Document passage:

# AB Testing Final Project Udacity
## Sample Size, Alpha, and Power

#### In this section, I compute the required sample size by using my own functions, instead of using the on-line calculator.
Note: There will be a small discrepancy between the on-line calculator and the value computed by me.

project description: https://docs.google.com/document/u/1/d/1aCquhIqsUApgsxQ8-SQBAigFDcfWVVohLEXcV6jWbdI/pub

In [1]:
import pandas as pd
import math
from scipy.stats import norm
# Tutorial of scipy.stats.norm
# https://docs.scipy.org/doc/scipy/reference/generated/scipy.stats.norm.html

In [2]:
#### Function - get the Z star as the statistical threshold
def get_Z_star(alpha):
    """
    alpha: the probability to make type 1 error. That is, Null hypothesis is rejected, when Null hypothesis is true.   
    return: the standard error (SE) of difference between control and experiment
    """
    from scipy.stats import norm
    return norm.ppf(1 - alpha/2)

# Function test
get_Z_star(0.05)

1.959963984540054

In [3]:
#### Fuction:  The standard error used for hypothesis testing of difference in proportions 
def get_SE_of_difference(prob_baseline, size):
    """
    prob_baseline: baseline probability - this is the expected probability by default or in the control group.
    size: the denominator of baseline probability
    return: the standard error (SE) of difference between control and experiment
    """
    
    # This is the standard error for difference, so we use pooled standard error equation with the same size in each group!
    # We also assume that two groups (control and experiment) will have the same numerator and denominator.
    # Thus, the pooled probability will be the same as baseline.
    p_pooled = prob_baseline
    SE = math.sqrt(  ( p_pooled*(1-p_pooled)*(1/size + 1/size)   ) )
    return SE

## Size  -  Gross Conversion , dmin = 0.01
GC = n_enroll / n_click  = Probability of enrolling, given click  = 0.206250

In [4]:
#### use on-line calculator (https://www.evanmiller.org/ab-testing/sample-size.html)
print("Required Sample Size in each group, using online-calculator: N=", 25835)

Required Sample Size in each group, using online-calculator: N= 25835


In [5]:
#### Parameters
dmin = 0.01
alpha = 0.05
beta= 0.2
p=0.20625 # baseline probability

#### Iterate through the sample size (n) in one group from 1 to 1,000,000
for n in range(1, 1000000):
    
    # Get the Z star at the alpha/2
    z_star = get_Z_star(alpha)
    
    # Get the standard error of difference between two groups.

Set task: Continue the A/B testing sample-size notebook above from the point where it stops.

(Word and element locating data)
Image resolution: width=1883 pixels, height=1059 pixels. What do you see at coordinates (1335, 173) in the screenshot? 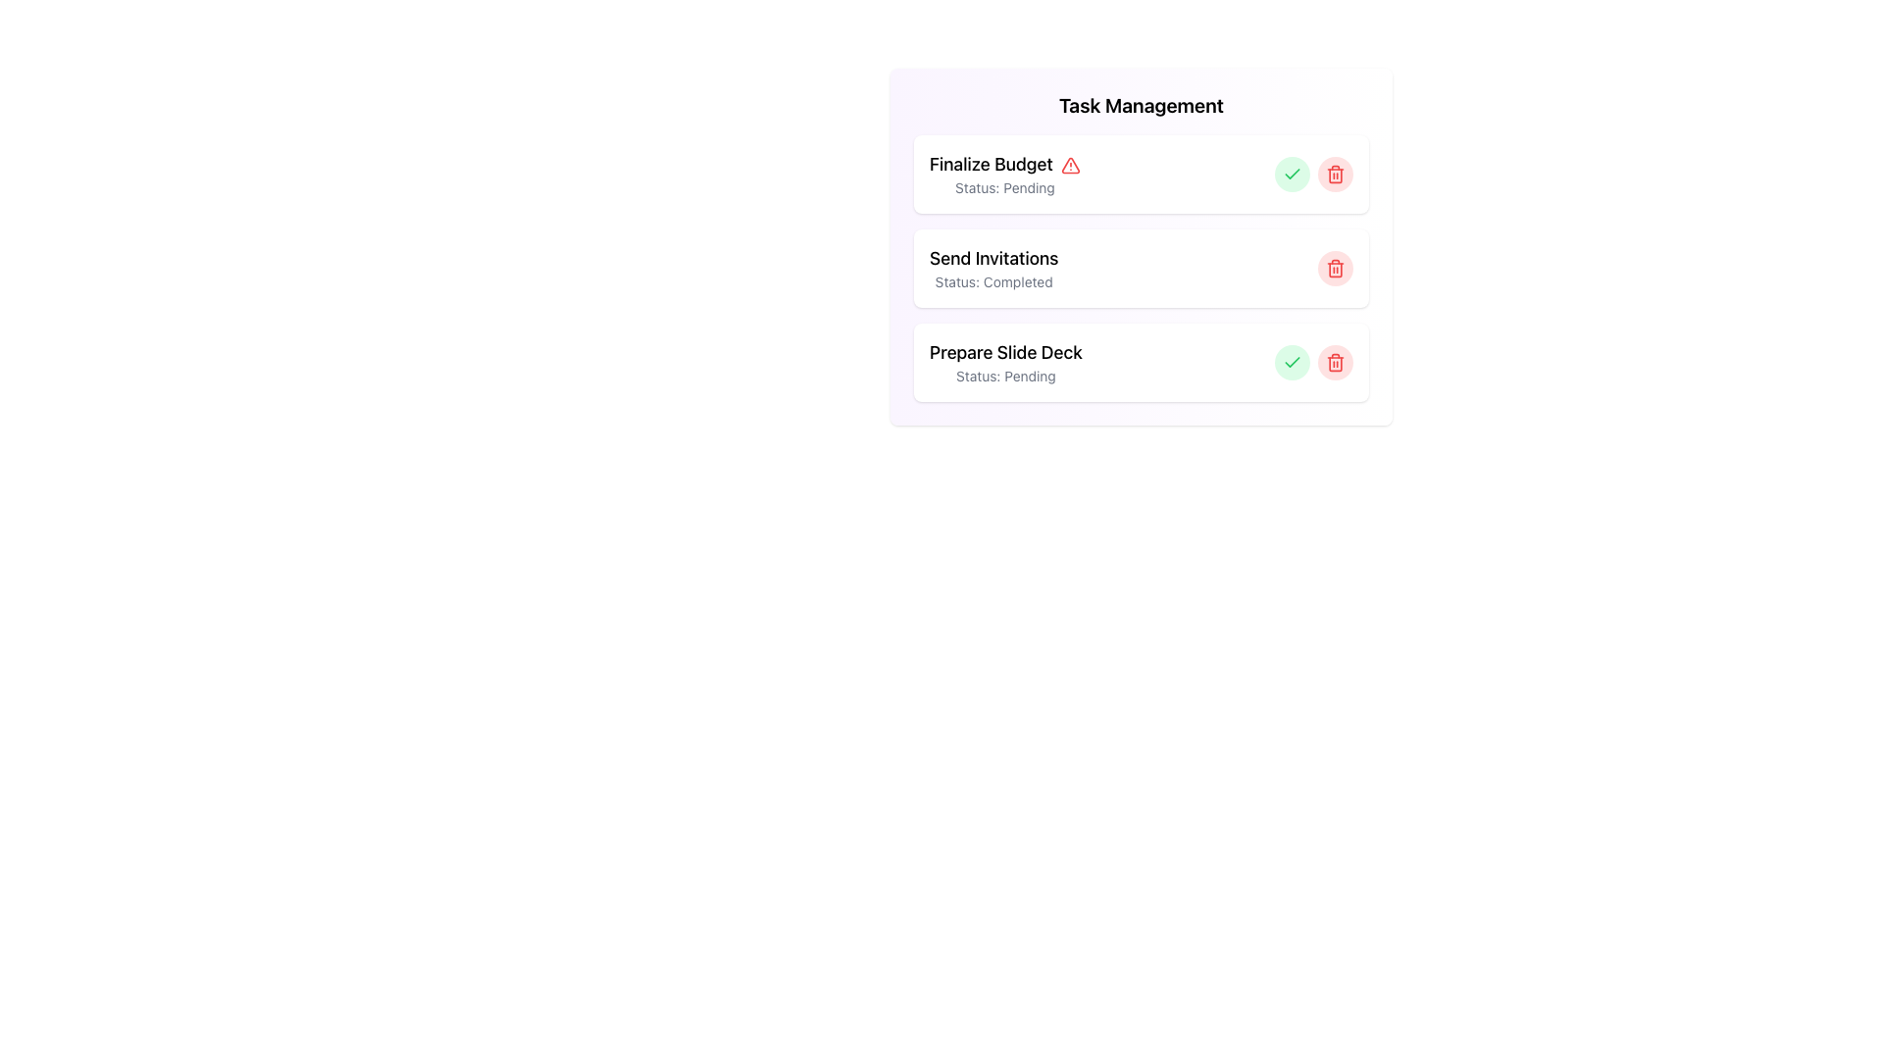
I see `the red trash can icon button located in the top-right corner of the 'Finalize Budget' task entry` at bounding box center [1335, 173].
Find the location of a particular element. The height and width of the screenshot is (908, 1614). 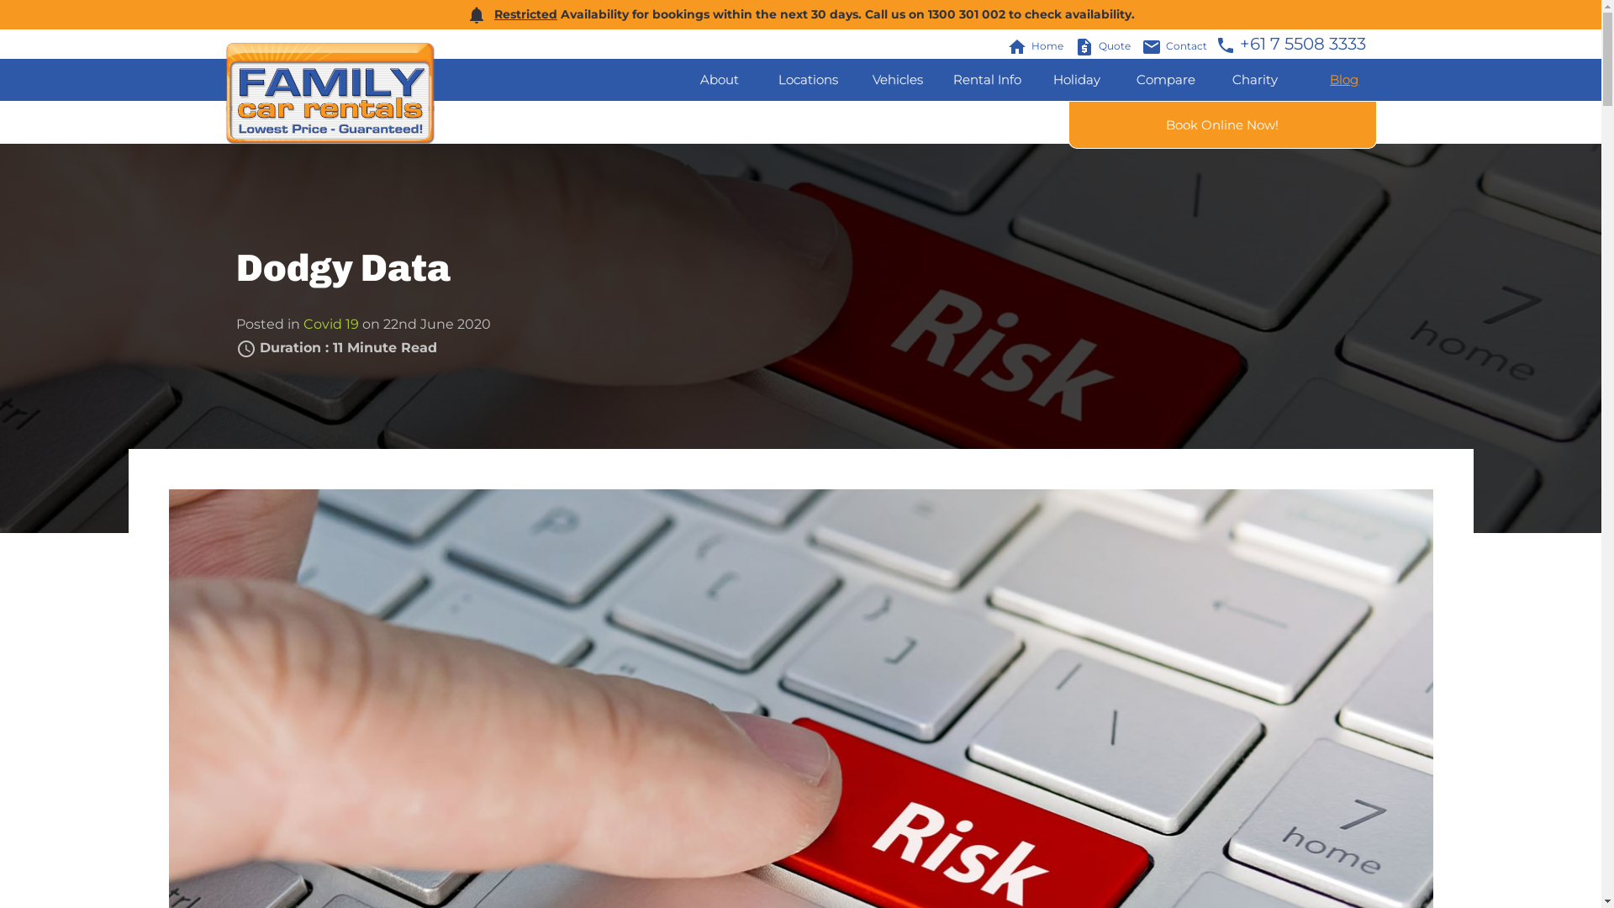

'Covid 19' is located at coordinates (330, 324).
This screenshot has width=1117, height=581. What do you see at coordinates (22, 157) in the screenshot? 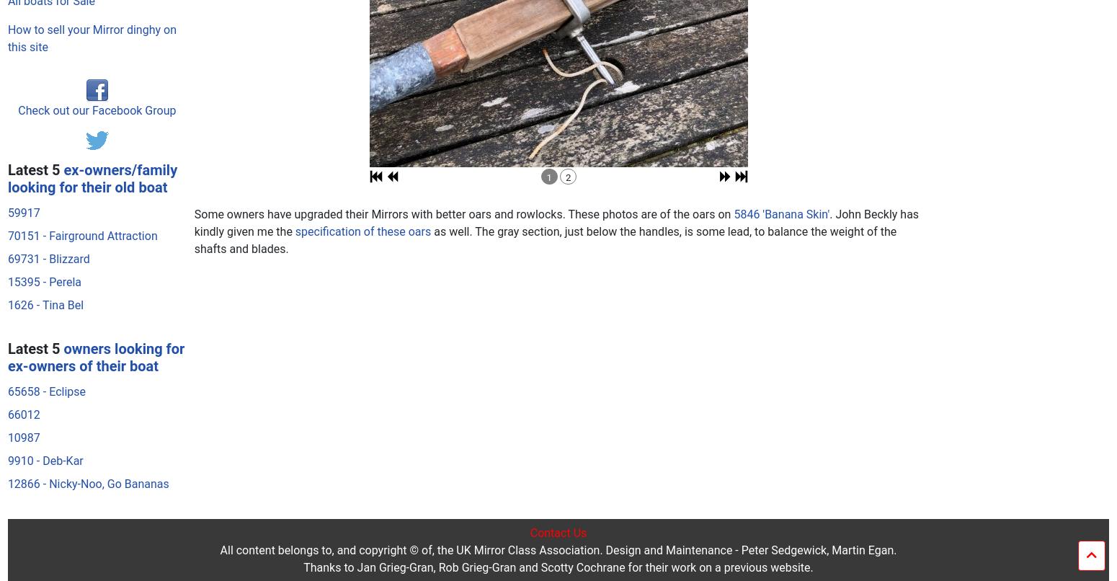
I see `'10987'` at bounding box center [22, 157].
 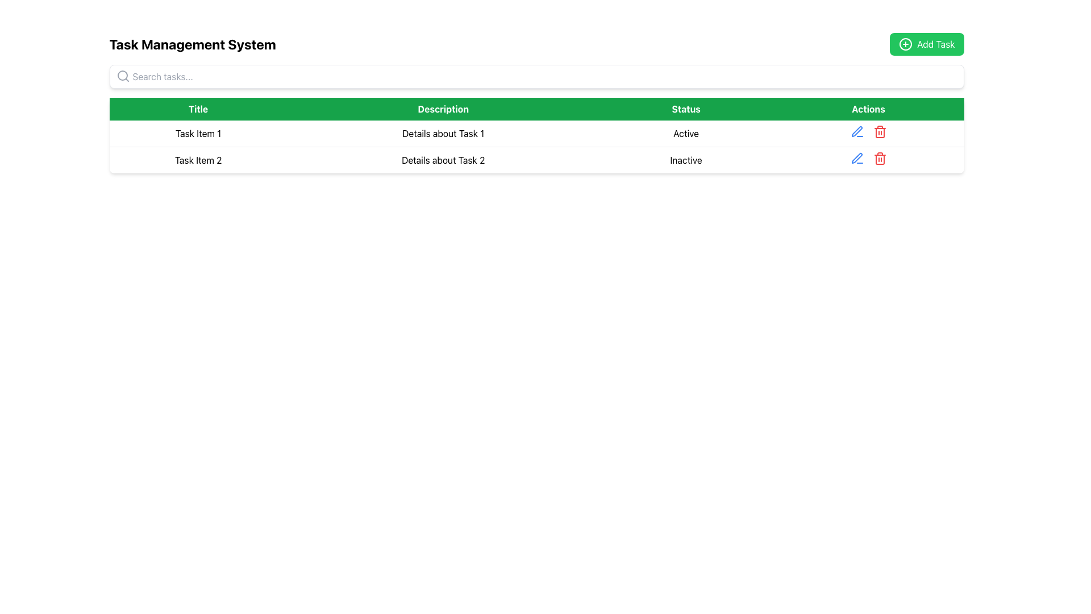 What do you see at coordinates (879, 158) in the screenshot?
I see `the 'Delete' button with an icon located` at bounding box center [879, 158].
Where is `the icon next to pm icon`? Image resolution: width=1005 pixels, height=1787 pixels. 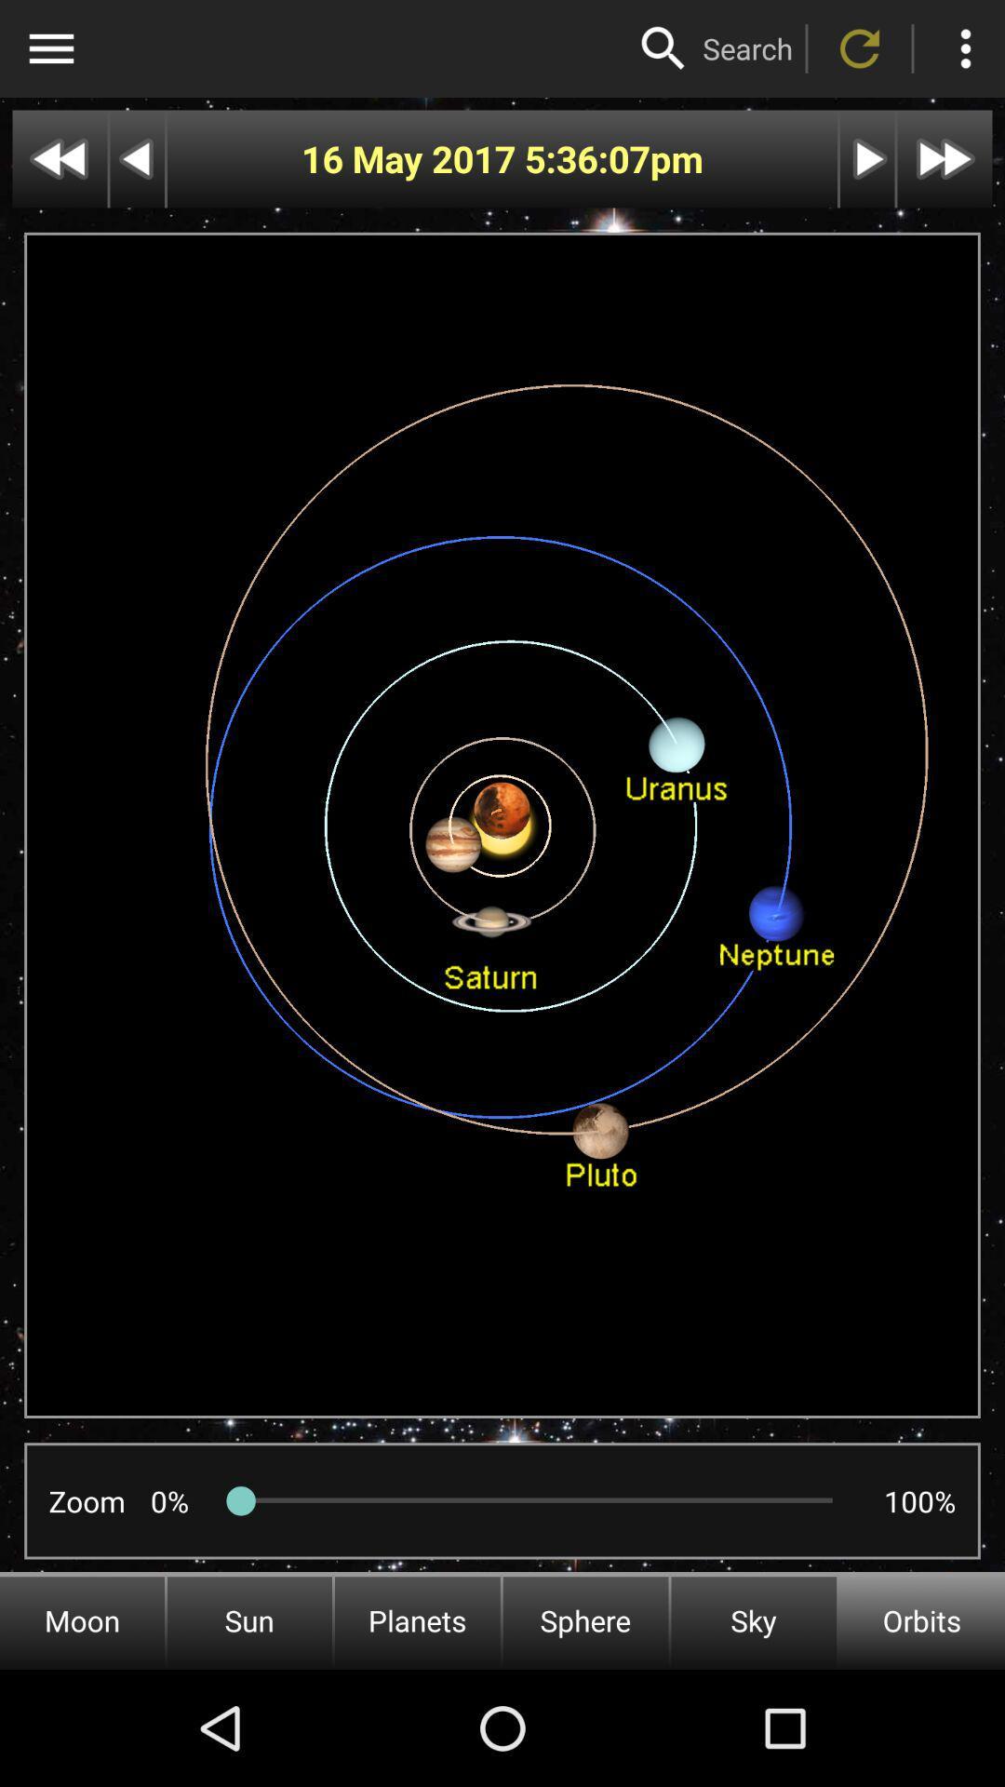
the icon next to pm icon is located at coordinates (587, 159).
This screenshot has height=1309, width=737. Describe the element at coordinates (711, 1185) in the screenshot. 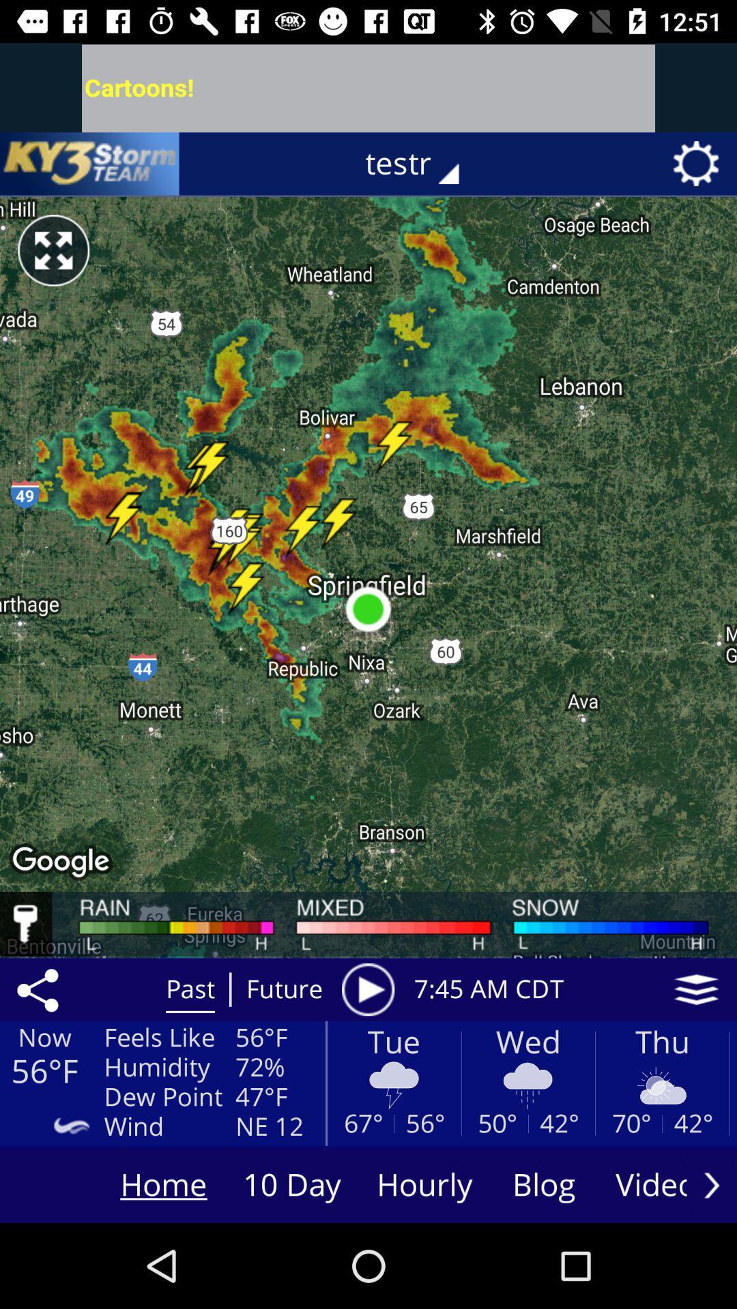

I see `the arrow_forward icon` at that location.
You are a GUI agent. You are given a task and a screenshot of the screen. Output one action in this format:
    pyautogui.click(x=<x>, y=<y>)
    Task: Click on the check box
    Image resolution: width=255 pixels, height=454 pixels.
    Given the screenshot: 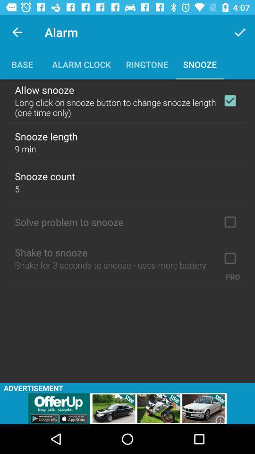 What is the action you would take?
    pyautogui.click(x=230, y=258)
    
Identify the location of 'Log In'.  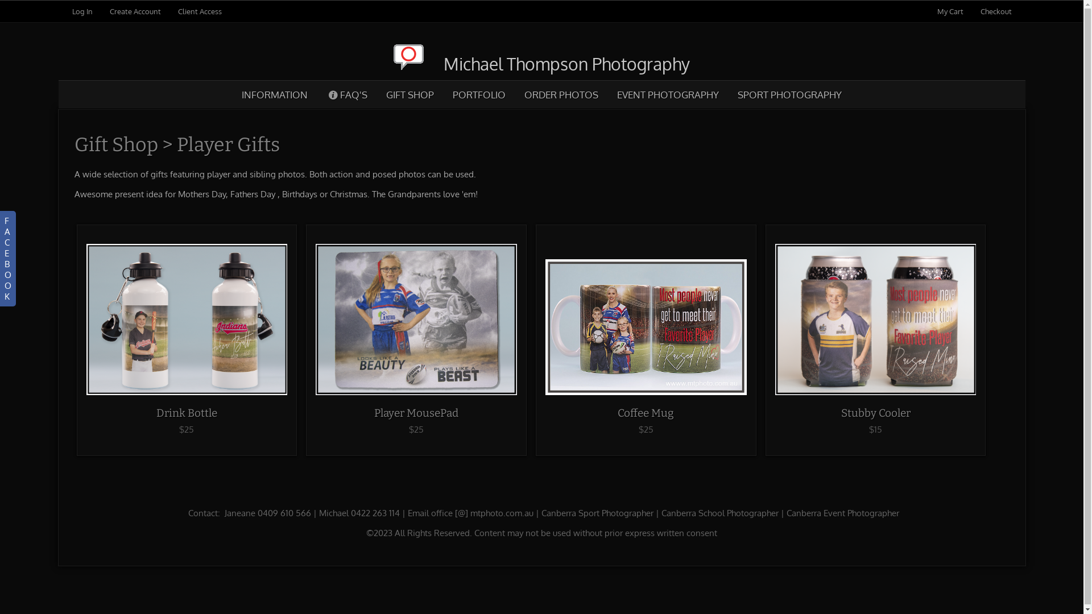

Output:
    SE = get_SE_of_difference(prob_baseline=p, size=n)
    
    # Estimate the beta by using the z_star and the SE
    # Note: cdf = Cumulative distribution function
    estimated_beta = norm.cdf(x=z_star , loc= dmin/SE , scale=1) 
    
    if estimated_beta <= beta :
        print('Required Sample Size in each group: N=', n)
        break  

Required Sample Size in each group: N= 25699


## Size - Retention, dmin = 0.01
RT = (n of payment) / n_enroll = Probability of payment, given enroll = 0.530000

In [6]:
#### use on-line calculator (https://www.evanmiller.org/ab-testing/sample-size.html)
print("Required Sample Size in each group, using online-calculator: N=", 39115)

Required Sample Size in each group, using online-calculator: N= 39115


In [7]:
#### Use my formula
dim = 0.01
alpha = 0.05
beta= 0.2
p=0.53

for n in range(1, 1000000):
    z_star = get_Z_star(alpha)
    SE = get_SE_of_difference(prob_baseline=p, size=n)
    estimated_beta = norm.cdf(x=z_star , loc= dim/SE , scale=1)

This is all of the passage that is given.